Wir wissen heute, wie illusionär diese Vorstellungen waren. Nun, wo die Globalisierung wesentlich weiter vorangeschritten ist, wird das Argument von einer kapitalistischen Vergesellschaftung, die angeblich im Widerspruch zum Nationalismus steht, erneut vertreten. Nun müsste jemand wie Gerhard Schröder eigentlich der Prototyp eines ökonomischen Internationalisten gelten, der es sich nicht verbieten lässt, für einen Konzern zu arbeiten, der zu dem zum Feind erklärten Russland gehört.

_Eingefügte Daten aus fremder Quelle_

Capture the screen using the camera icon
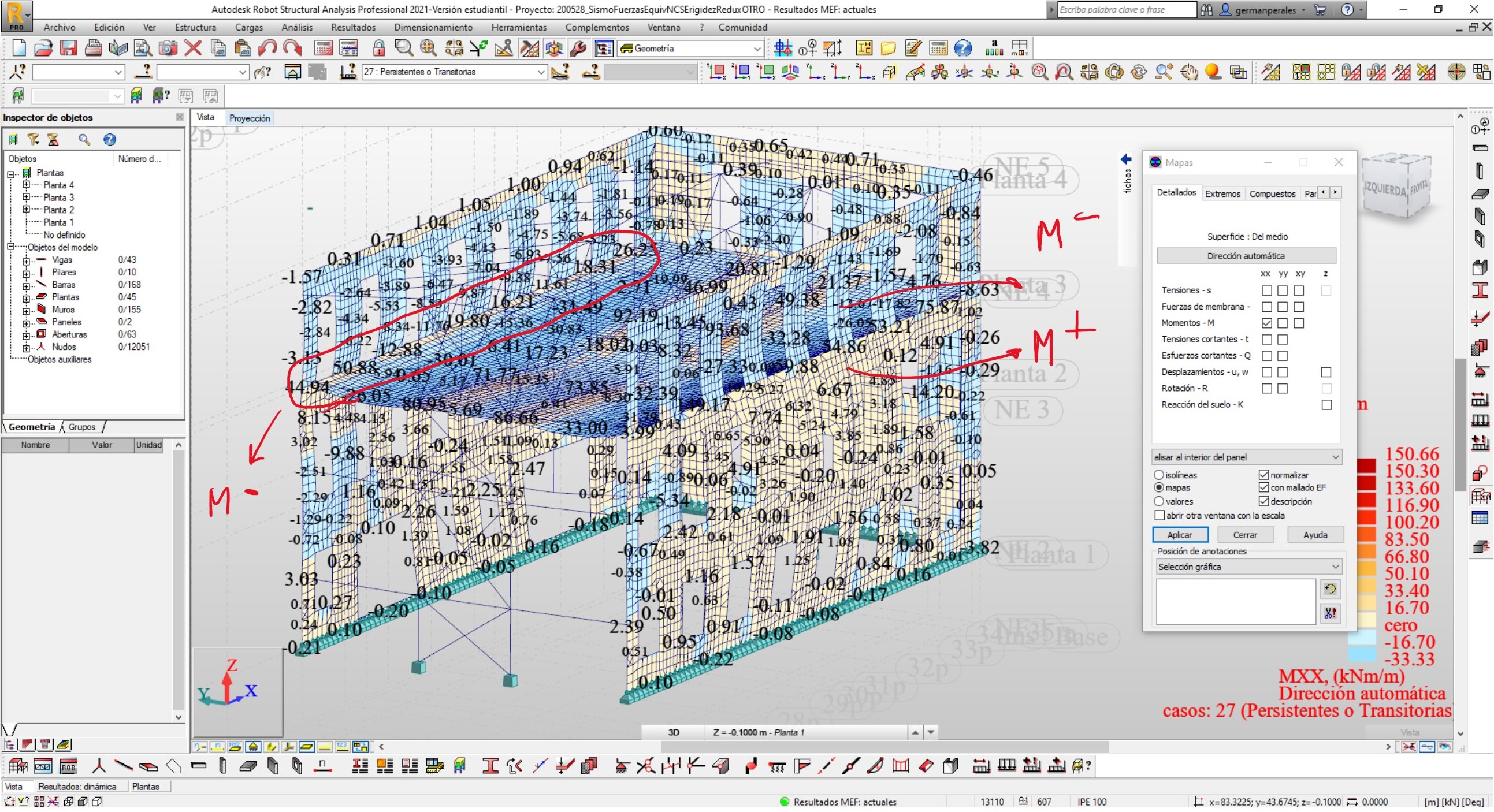The height and width of the screenshot is (812, 1494). 168,49
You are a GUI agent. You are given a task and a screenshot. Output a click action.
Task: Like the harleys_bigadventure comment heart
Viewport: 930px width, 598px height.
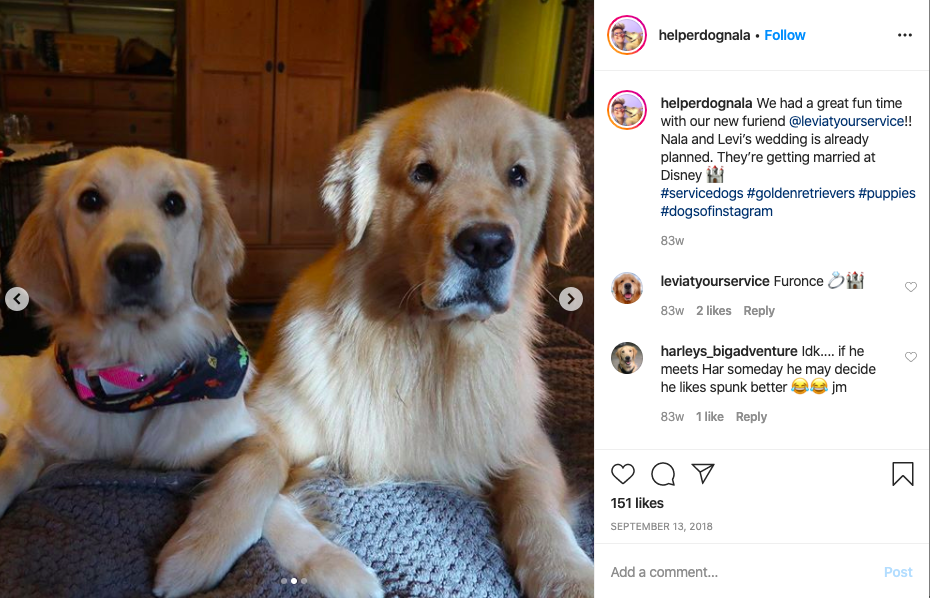click(910, 357)
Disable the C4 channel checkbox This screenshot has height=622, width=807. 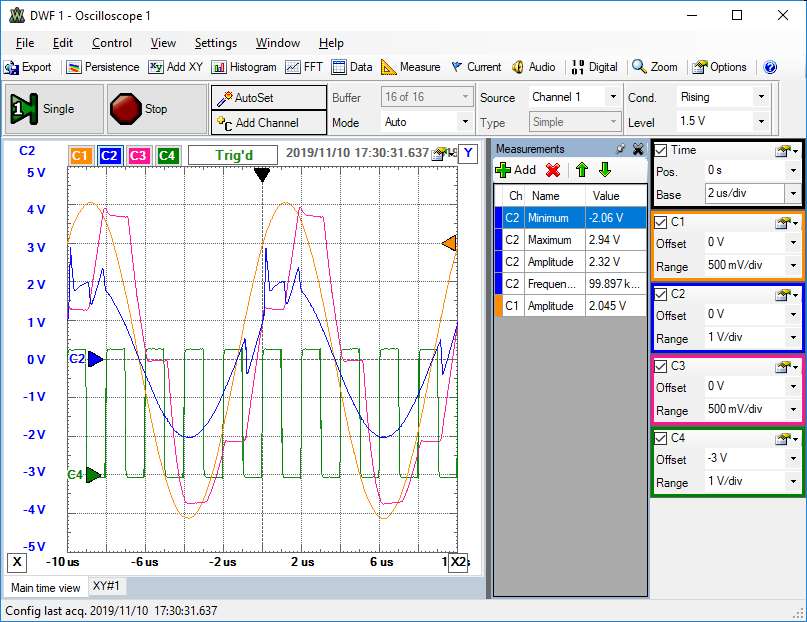point(661,438)
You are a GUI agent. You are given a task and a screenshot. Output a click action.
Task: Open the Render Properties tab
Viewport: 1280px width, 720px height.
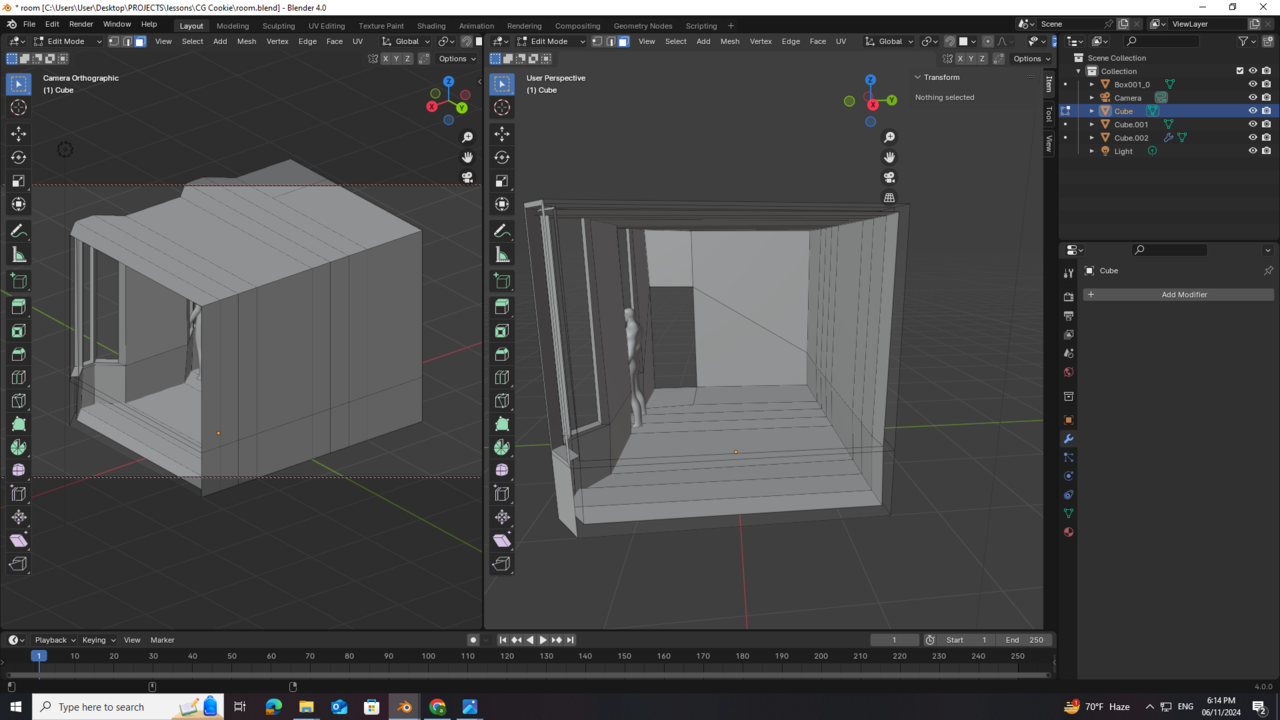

Neue Hallstein-Doktrin an der Krim?

Dass dabei das Mantra von der "völkerrechtswidrigen Annexion der Krim durch Russland" verwendet wird, zeigt, dass den Kritikern nicht viel Neues einfällt. Denn es ist klar, dass die Krim in absehbarer Zeit zu Russland gehören wird und dass es auch die Mehrheit der dort lebenden Bevölkerung genau so will. Daher müsste eine Realpolitik, die diesen Namen verdient, genau das anerkennen und vielleicht eine erneute international anerkannte Abstimmung in die Diskussion bringen.

Darauf könnte sich die russische Seite mühelos einlassen, weil sie auch dann hohe Zustimmung erreichen würde. Wenn stattdessen weiterhin von Politikern der USA und der Deutsch-EU so getan wird, als könnte die Krim wieder zur Ukraine zurückkehren, dient es nur einen Zweck: Die Polarisierung des sogenannten Westens gegen Russland soll beibehalten und verstärkt werden.

Damit aber soll eine Militarisierung in diesen Ländern vorangetrieben werden, die durchaus nicht nur von den USA ausgeht. Diese Polarisierung soll den eigenen Standort sichern und jeglichen Widerspruch im Innern verhindern. Wer da nicht im nationalen Kollektiv mitzieht, muss notfalls auch mit Repressionen rechnen. Das bekommen auch Menschen mit, die ganz ohne politische Hintergründe in diesen Tagen die Ukraine besuchen wollen.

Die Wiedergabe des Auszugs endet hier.